Julian Storer, a C++ developer with more than 30 years of experience who created the JUCE audio framework, the Tracktion DAW, and the Cmajor DSP language. Juggler is a solo project he has worked on for roughly six months.
Is Juggler free and open source?
Yes. The main application is licensed under AGPLv3, and the extensions API plus the core extension are Apache-2.0. There is no signup required. Storer has mentioned a possible future paid pro tier, but the current app is fully free.
What models does Juggler work with?
It supports Claude through the CLI and SDK, along with OpenAI, Gemini, Ollama, OpenRouter, and Deepseek. The provider system is designed to be extended, and local models run through Ollama for a fully self-hosted setup.
How is it different from Claude Code or other CLI agents?
Juggler is a graphical application rather than a terminal program. Its sessions branch into a tree of threads instead of a single linear log, and it exposes tool calls, approvals, and the raw editable context so you can inspect and steer the agent directly.
What platforms does it run on?
Juggler runs on macOS, Windows, and Linux as a desktop app. It can also run in a browser against a local or remote instance, or headless as a server on a build machine that multiple clients attach to at once. It is a single Go binary with no Electron or Node.js dependency.
Is Juggler production ready?
Not yet. It is in public alpha or beta at version 0.3.7 after about six months of development.
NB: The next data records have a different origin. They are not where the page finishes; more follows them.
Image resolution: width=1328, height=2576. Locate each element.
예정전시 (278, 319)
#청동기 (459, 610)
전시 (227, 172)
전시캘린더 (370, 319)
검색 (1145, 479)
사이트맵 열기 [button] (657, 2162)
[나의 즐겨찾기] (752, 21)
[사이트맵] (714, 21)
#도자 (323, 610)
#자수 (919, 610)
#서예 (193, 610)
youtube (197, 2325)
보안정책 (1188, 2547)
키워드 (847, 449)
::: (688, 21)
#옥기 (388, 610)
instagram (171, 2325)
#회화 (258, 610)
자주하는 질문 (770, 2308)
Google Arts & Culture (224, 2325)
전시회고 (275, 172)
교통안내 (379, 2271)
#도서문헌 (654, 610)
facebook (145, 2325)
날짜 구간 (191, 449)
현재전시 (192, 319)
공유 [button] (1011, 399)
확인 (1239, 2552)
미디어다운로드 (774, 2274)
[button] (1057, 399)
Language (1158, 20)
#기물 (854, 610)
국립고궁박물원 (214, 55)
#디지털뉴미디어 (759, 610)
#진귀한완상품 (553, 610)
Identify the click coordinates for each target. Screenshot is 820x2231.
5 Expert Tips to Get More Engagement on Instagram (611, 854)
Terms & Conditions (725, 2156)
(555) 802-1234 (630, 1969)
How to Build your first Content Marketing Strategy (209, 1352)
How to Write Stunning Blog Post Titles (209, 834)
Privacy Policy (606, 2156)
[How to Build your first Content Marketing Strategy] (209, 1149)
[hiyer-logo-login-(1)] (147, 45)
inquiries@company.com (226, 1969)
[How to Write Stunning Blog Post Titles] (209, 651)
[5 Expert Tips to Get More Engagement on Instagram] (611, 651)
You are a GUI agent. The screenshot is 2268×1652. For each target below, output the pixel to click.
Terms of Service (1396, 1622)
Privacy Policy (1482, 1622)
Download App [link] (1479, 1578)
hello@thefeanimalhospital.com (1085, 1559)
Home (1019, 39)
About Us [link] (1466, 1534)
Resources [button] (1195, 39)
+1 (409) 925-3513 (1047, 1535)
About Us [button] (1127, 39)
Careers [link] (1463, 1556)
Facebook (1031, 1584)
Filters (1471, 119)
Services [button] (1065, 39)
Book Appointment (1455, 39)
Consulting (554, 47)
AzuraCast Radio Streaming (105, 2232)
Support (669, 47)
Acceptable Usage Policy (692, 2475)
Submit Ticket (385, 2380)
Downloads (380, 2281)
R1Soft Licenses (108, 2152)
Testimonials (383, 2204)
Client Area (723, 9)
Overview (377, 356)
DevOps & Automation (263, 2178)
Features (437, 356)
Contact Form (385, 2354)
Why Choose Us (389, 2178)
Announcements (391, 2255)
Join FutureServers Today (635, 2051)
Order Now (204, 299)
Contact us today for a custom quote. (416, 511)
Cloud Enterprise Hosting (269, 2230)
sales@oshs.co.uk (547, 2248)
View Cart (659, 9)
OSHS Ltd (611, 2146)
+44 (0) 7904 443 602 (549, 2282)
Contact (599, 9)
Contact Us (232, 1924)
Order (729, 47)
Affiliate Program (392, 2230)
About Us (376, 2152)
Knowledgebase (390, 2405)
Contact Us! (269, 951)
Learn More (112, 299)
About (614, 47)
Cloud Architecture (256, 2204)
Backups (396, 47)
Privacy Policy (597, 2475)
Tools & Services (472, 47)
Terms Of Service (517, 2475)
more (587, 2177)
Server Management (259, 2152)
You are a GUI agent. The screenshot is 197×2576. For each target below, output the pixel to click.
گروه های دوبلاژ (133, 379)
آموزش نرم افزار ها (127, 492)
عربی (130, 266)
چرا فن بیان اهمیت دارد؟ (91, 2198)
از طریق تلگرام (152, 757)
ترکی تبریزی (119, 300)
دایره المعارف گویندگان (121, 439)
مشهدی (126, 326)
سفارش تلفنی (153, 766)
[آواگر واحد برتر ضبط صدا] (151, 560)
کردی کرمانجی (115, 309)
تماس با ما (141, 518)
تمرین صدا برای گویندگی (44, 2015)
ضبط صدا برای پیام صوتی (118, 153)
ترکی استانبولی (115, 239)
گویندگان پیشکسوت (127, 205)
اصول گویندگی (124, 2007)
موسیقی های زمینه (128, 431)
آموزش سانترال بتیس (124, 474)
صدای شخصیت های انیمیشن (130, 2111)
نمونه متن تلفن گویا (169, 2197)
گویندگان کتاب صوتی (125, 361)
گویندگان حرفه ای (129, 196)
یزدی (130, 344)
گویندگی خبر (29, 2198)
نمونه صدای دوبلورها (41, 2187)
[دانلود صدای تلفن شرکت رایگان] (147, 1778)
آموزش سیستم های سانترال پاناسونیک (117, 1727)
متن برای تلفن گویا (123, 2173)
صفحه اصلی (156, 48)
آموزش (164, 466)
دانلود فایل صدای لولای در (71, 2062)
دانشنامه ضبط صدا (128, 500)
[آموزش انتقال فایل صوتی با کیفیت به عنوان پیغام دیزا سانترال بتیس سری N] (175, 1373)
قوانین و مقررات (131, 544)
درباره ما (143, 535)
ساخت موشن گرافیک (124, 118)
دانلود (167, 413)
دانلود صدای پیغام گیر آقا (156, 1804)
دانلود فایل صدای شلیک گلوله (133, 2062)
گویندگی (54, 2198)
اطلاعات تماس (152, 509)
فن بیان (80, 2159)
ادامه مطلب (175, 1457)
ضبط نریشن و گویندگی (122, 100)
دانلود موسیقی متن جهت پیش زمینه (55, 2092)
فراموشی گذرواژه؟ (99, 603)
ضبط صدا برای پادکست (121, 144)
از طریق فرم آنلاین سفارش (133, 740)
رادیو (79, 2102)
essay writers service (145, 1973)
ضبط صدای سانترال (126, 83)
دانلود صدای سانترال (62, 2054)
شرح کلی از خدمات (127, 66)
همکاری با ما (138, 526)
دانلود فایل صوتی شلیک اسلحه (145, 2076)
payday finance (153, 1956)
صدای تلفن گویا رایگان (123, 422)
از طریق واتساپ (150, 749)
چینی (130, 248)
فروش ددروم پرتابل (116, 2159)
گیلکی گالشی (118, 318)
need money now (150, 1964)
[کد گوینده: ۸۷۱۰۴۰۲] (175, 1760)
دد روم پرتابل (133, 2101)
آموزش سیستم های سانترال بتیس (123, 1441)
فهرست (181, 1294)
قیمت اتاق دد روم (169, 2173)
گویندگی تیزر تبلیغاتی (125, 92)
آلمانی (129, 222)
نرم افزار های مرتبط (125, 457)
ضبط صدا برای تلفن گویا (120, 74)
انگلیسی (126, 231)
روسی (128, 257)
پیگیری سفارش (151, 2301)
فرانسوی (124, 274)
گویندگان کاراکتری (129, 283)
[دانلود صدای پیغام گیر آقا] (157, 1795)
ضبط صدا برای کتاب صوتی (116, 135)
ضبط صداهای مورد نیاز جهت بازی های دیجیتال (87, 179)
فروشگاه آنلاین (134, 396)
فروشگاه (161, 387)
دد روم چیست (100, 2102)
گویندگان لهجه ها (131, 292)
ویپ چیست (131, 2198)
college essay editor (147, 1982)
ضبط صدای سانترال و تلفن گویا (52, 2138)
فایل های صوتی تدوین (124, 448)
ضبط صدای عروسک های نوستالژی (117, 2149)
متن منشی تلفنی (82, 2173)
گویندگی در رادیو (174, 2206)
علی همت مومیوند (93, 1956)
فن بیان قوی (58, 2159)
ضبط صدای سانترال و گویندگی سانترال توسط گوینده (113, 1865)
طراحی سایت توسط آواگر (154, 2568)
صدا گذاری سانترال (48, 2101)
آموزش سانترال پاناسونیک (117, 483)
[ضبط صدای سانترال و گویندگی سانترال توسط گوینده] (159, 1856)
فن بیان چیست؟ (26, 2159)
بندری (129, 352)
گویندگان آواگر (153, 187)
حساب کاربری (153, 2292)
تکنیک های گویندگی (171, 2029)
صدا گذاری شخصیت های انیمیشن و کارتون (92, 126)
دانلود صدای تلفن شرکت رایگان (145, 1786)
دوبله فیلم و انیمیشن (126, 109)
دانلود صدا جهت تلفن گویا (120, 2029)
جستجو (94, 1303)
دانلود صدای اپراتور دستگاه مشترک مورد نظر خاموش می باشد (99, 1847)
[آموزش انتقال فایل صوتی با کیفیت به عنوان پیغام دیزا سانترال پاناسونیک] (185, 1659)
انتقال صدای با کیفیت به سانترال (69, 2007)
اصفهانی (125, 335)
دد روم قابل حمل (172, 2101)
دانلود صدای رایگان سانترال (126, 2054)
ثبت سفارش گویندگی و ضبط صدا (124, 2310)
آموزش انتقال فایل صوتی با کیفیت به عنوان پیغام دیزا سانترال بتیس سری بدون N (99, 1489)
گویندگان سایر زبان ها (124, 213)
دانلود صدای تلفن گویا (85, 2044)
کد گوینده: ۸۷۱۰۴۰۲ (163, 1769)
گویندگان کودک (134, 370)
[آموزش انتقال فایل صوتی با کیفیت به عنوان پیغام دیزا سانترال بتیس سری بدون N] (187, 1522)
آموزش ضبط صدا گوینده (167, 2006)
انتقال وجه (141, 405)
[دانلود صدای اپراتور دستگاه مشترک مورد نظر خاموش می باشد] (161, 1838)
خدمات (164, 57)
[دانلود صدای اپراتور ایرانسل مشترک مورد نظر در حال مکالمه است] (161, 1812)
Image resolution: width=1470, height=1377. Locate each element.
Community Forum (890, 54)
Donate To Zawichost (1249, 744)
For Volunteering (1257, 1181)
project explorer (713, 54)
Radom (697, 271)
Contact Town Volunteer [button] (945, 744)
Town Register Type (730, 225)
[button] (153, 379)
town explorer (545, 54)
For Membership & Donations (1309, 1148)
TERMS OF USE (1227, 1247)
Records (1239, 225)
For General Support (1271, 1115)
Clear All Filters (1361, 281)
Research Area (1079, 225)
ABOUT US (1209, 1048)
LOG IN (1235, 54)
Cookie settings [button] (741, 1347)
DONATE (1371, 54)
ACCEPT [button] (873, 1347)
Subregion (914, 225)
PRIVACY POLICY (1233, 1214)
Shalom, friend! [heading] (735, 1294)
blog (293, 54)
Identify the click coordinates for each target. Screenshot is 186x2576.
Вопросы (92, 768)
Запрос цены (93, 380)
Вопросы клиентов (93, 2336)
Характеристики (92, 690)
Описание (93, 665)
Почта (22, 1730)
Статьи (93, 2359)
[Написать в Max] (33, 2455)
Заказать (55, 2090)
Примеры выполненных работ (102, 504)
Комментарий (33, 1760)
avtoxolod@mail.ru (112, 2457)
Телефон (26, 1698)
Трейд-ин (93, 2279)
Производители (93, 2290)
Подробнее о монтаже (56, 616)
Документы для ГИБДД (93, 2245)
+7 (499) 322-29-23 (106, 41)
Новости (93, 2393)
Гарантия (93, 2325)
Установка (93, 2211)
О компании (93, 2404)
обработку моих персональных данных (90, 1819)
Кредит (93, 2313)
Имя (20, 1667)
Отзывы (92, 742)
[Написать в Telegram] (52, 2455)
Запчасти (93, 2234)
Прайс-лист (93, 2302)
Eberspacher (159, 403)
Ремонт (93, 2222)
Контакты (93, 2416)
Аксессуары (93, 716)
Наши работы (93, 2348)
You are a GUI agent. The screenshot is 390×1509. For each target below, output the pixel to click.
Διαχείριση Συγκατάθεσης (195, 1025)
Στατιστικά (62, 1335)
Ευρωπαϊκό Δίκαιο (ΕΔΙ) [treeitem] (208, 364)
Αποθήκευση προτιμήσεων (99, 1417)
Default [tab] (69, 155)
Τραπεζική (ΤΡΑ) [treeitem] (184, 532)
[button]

It is stable enough to explore and give feedback on through the project's Discord and GitHub, but expect rough edges while it matures.
What to Do Next
If you already work with a coding agent daily, spend an afternoon with Juggler to feel the difference between a linear transcript and a branching workbench. Download it from juggler.studio, wire up a model you already pay for, and run a real task through it. The branch-and-compare loop is the fastest way to judge whether the visual approach fits how you build. Keep your existing CLI agent for scripted and headless runs, and reach for Juggler when a change is exploratory enough that seeing the whole tree is worth the extra screen real estate.